PROMPT:
The answer must be an exact copy of the entries below, with no images in it.

RECORDS PROVIDED:
═══

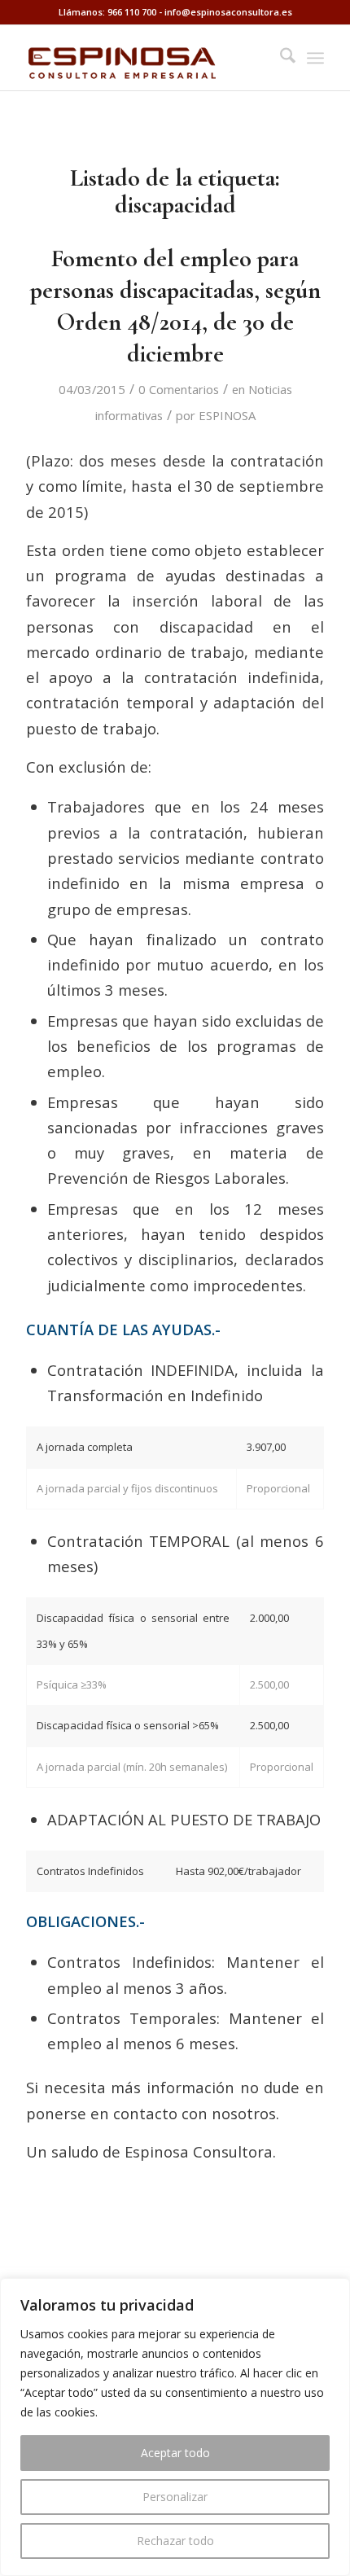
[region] (175, 2427)
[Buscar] (279, 57)
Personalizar (175, 2496)
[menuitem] (279, 57)
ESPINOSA (227, 415)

═══

RESPONSE TO THIS TASK:
[region] (175, 2427)
[Buscar] (279, 57)
Personalizar (175, 2496)
[menuitem] (279, 57)
ESPINOSA (227, 415)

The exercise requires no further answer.